PRESENT:  The Honourable Mr. Justice Southcott

BETWEEN:

KENNETH THORPE TANNER

Applicant

and

THE MINISTER OF CITIZENSHIP AND IMMIGRATION

Respondent

JUDGMENT AND REASONS

I.  Overview

[1]  This is an application for judicial review of the November 29, 2017, decision [the Decision] of a citizenship judge [the Citizenship Judge or the Judge], denying the Applicant’s application for Canadian citizenship pursuant to s 5(1) of the Citizenship Act, RSC 1985, c C-29 [the Act].

[2]  As explained in greater detail below, this application is allowed, because I have found that, in arriving at the conclusion that the Applicant had been physically present in Canada for less than the required 1095 days, the Citizenship Judge double-counted absences in the fall of 2014, rendering the Decision unreasonable.

II.  Background

[3]  The Applicant, Kenneth Thorpe Tanner, is a citizen of the United States of America [US] who has been working in Canada as a project manager for a company called Flatiron Constructors Canada Ltd. since May 22, 2006. He applied for Canadian Citizenship on May 2, 2015, making the relevant period for his application the four year period from May 2, 2011, to May 2, 2015 [the Relevant Period]. At the beginning of the Relevant Period, Mr. Tanner was living and working in Fort McMurray, Alberta. However, in the fall of 2013, his employment relocated to Richmond, British Columbia. He and his family then decided to move to Lynden, Washington, US. Following that move, Mr. Tanner usually commuted to Richmond daily during the work week, spending his weekends in Lynden.

[4]  To be eligible for Canadian citizenship, Mr. Tanner was required by section 5(1)(c) of the Act to have resided in Canada for at least 1,095 days within the Relevant Period. In considering whether he satisfied the residence requirement, the Citizenship Judge adopted the strict physical presence test from Re Pourghasemi¸ [1993] FCJ No 232 (TD) [Pourghasemi], meaning that Mr.
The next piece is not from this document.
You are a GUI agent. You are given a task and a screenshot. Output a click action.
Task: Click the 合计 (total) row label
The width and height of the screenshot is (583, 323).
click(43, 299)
Tanner had to have been physically present in Canada for 1,095 days in the Relevant Period.

[5]  Mr. Tanner calculated that he had been in Canada for 1,184 days during the Relevant Period, representing 276 days of absence. However, in the Decision, the Citizenship Judge states that Mr. Tanner declared 351 days of absence during the Relevant Period in his original application and residence questionnaire.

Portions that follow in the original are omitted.